STATED PROBLEM - Output the court opinion passage word for word, starting with "II. Objection to" and going on through "error is harmless).".

QUOTED PASSAGE -
+---+

In regard to the Court's comments to the jury, the Defendant argued to the jury that "necessity was an absolute defense", at that point the Court advised the jury that this was an improper statement of law and that necessity was not an issue in this case.
¶ 9. This court agrees with the trial court. Even viewing the evidence in a light most favorable to Eisenberg, see Stoehr , 134 Wis.2d at 87, it is clear that the "emergency" was created by Eisenberg's own conduct when he continued to attempt to pass the nearest semi while first entering the no-passing zone. At that time he had the opportunity to slow down and wait for a later time to pass. He did not and that was on his own volition. Thus, the trial court did not erroneously exercise its discretion when it concluded that Eisenberg was not entitled to any emergency instruction.
II. Objection to court reporter
¶ 10. Next, Eisenberg reasons that because Wis. Stat. § 804.03(3) prohibits a court reporter from transcribing a deposition in which his or her spouse is counsel of record, it was error for the trial court to allow the court reporter to record this trial when her husband was the prosecutor. Even if Eisenberg is correct, it does not follow automatically that there should be a new trial. Eisenberg must still show that he was prejudiced by the alleged trial error. See State v. Dyess , 124 Wis.2d 525, 542-43, 370 N.W.2d 222 (1985) (where there is no reasonable probability that an error contributed to a defendant's conviction, the error is harmless).

+---+

Dataset excerpt:
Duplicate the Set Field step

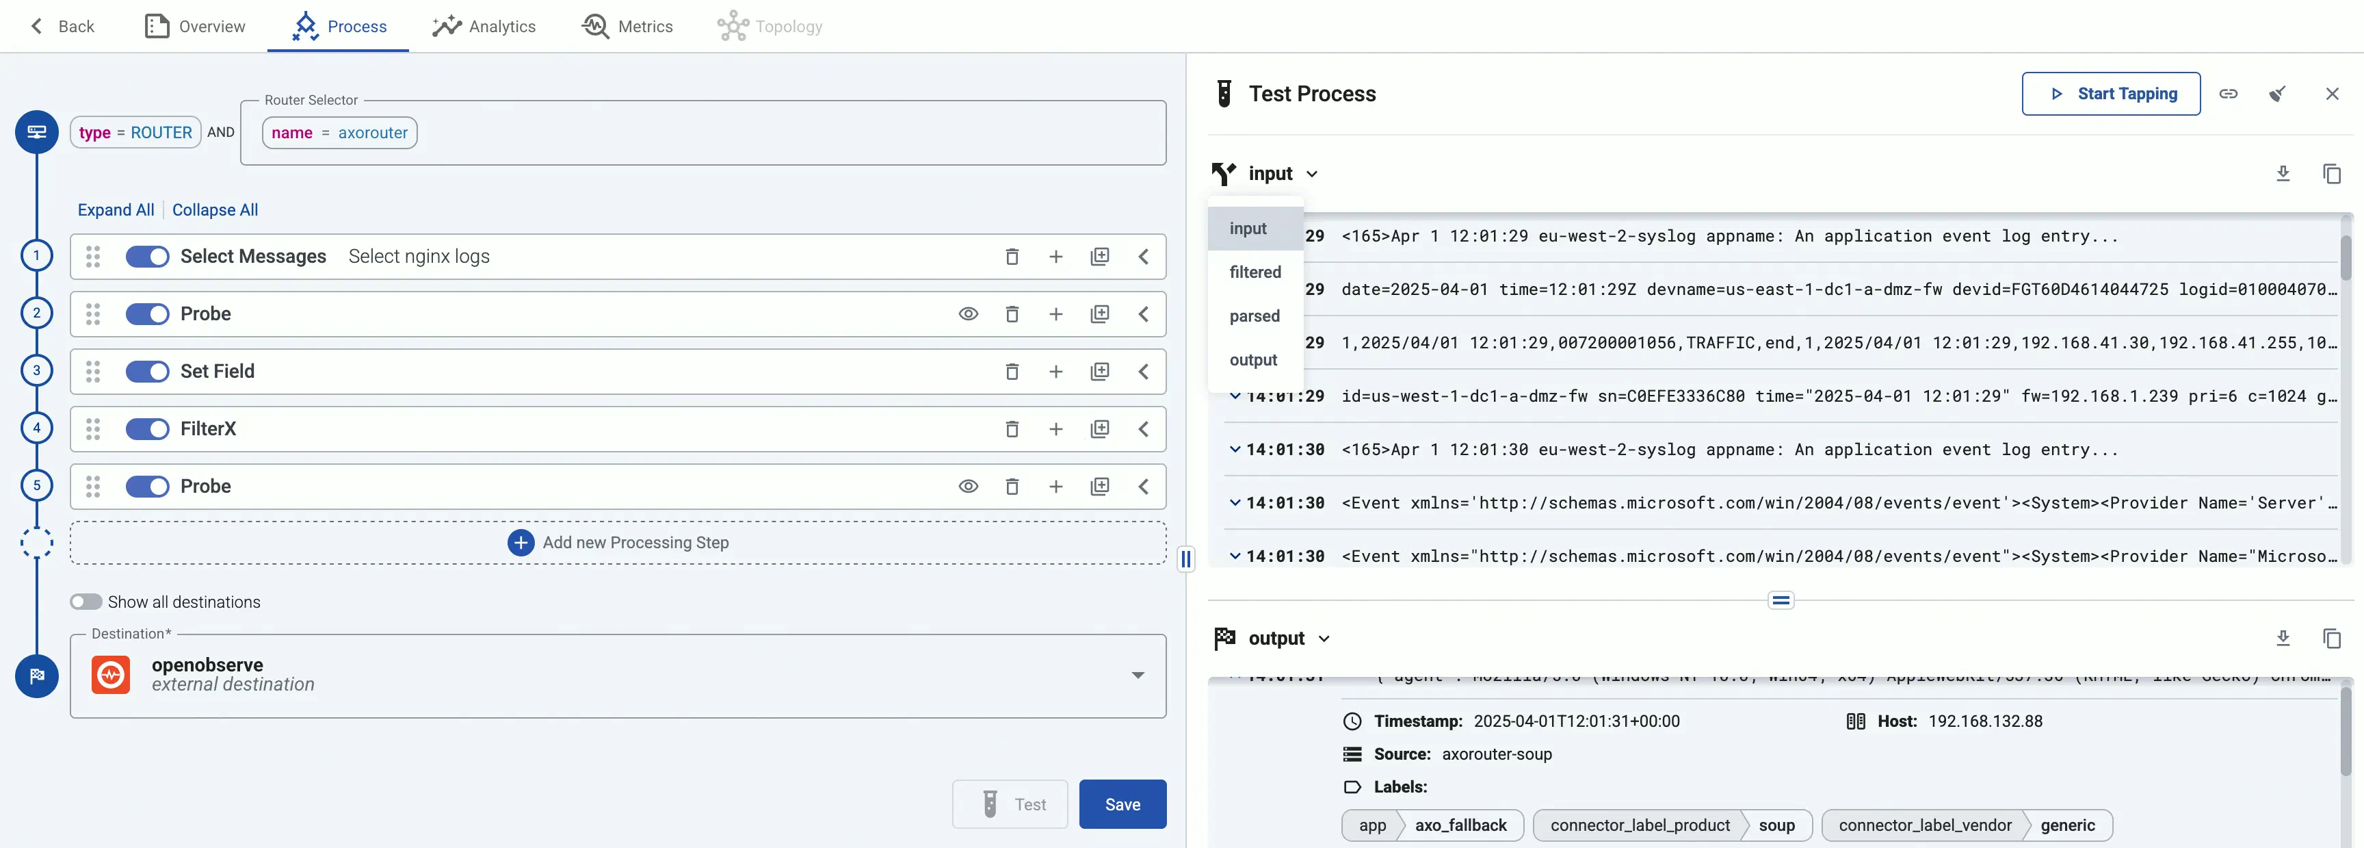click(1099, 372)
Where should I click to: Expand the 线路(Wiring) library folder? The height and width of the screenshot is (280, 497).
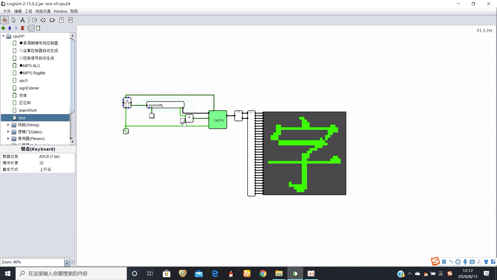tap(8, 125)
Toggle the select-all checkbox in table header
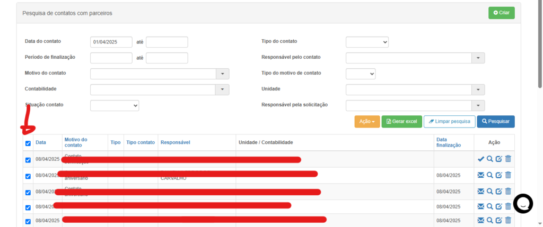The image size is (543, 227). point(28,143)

+---+

EXERCISE RESULT -
II. Objection to court reporter
¶ 10. Next, Eisenberg reasons that because Wis. Stat. § 804.03(3) prohibits a court reporter from transcribing a deposition in which his or her spouse is counsel of record, it was error for the trial court to allow the court reporter to record this trial when her husband was the prosecutor. Even if Eisenberg is correct, it does not follow automatically that there should be a new trial. Eisenberg must still show that he was prejudiced by the alleged trial error. See State v. Dyess , 124 Wis.2d 525, 542-43, 370 N.W.2d 222 (1985) (where there is no reasonable probability that an error contributed to a defendant's conviction, the error is harmless).